Determines whether a tuple of qubit labels contains a given Cycle.

Parameters
  • labels (tuple) – A tuple of ints.

  • cycle (Cycle) – A clock cycle of Gates, mapping label tuples to gates.

Return type

bool

trueq.utils.riffle_chain(*iterables)

Chains the given iterables together by riffling their contents. The riffling strategy tries to spread out the shortest given iterables as much as possible over the whole output when the given iterables have non-uniform lengths.

import trueq.utils as tqu

print(list(tqu.riffle_chain([1] * 4, [2] * 4, [3] * 4)))
# [1, 2, 3, 1, 2, 3, 1, 2, 3, 1, 2, 3]
print(list(tqu.riffle_chain([1] * 6, [2] * 5, [3] * 2)))
# [1, 1, 1, 2, 2, 3, 1, 1, 1, 2, 2, 3, 2]
[1, 2, 3, 1, 2, 3, 1, 2, 3, 1, 2, 3]
[1, 1, 1, 2, 2, 3, 1, 1, 1, 2, 2, 3, 2]
Parameters

iterables – A sequence of iterable objects with a len attribute.

Return type

generator

trueq.utils.get_template(filename)

Returns a mako template from the templates in trueq.assets.

Parameters

filename (str) – The filename of the template file in trueq.assets.

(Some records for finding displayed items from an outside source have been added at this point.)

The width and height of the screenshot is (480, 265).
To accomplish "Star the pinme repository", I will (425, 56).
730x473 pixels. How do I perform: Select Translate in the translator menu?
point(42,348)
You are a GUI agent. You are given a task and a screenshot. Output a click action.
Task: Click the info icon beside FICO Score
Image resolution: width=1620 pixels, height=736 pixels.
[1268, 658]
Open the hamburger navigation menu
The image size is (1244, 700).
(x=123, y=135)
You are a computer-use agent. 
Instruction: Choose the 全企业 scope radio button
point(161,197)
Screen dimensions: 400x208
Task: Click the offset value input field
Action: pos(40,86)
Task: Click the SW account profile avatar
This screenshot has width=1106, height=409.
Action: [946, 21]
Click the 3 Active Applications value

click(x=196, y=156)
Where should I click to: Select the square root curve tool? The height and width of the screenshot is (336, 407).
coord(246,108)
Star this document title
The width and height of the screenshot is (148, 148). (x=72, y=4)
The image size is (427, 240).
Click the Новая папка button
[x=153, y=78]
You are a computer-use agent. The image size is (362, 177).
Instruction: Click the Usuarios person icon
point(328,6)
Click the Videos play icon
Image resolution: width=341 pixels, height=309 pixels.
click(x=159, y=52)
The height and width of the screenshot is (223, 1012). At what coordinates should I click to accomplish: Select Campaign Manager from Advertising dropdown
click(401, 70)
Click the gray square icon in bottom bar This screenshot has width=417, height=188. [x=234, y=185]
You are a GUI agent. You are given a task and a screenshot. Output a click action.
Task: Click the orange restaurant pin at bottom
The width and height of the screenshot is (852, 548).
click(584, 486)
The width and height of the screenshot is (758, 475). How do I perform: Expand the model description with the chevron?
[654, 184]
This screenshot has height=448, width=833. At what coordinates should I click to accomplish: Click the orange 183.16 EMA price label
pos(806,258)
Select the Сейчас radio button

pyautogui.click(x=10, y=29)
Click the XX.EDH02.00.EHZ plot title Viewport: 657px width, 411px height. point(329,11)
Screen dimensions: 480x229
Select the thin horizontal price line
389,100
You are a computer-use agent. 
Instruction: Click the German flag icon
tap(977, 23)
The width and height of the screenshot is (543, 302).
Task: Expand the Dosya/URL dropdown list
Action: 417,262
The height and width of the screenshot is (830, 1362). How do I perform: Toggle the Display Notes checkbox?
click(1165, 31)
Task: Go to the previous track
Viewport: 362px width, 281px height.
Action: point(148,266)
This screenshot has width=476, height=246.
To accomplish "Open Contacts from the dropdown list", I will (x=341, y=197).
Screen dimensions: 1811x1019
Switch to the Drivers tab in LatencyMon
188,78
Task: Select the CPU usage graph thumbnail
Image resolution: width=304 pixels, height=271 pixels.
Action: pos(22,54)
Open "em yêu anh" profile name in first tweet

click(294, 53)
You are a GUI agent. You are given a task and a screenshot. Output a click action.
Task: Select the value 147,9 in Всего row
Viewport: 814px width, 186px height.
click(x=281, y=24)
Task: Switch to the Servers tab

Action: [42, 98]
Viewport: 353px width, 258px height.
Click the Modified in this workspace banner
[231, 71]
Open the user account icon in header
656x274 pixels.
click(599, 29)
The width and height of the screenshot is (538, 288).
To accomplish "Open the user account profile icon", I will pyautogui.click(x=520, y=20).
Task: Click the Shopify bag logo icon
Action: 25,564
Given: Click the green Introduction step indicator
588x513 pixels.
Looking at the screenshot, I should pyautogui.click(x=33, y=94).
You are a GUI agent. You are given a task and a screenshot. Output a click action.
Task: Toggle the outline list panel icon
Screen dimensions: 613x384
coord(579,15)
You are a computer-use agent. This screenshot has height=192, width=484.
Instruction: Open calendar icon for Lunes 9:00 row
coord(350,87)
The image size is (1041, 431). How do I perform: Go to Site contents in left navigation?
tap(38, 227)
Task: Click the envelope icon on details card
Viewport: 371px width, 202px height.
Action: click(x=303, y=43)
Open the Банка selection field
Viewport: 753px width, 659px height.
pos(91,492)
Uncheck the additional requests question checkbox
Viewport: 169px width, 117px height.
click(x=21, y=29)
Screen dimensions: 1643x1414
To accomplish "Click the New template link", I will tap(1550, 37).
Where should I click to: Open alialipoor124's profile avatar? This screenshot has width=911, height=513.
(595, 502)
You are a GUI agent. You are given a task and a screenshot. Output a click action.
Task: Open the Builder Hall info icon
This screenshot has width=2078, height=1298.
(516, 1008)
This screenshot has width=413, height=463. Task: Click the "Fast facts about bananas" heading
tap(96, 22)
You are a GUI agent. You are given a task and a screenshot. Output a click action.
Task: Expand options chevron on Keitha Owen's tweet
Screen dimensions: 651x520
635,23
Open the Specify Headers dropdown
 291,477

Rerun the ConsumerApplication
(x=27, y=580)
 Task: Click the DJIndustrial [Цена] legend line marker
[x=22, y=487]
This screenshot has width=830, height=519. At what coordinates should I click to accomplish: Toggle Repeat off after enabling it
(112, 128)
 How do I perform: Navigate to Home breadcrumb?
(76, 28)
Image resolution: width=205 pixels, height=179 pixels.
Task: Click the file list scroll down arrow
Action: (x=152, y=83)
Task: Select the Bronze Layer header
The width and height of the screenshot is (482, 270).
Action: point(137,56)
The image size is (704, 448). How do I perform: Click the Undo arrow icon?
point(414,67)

class trueq.utils.BadModule(package, required_version=None)

A placeholder for optional modules that cannot be imported (either because they are not installed or because an old version is installed). If the module is used an ImportError is raised.

Parameters
  • package (str) – The name of the optional module.

  • required_version (str) – The version we require to import.

Raises

ImportError – If any attempt is made to use the missing module.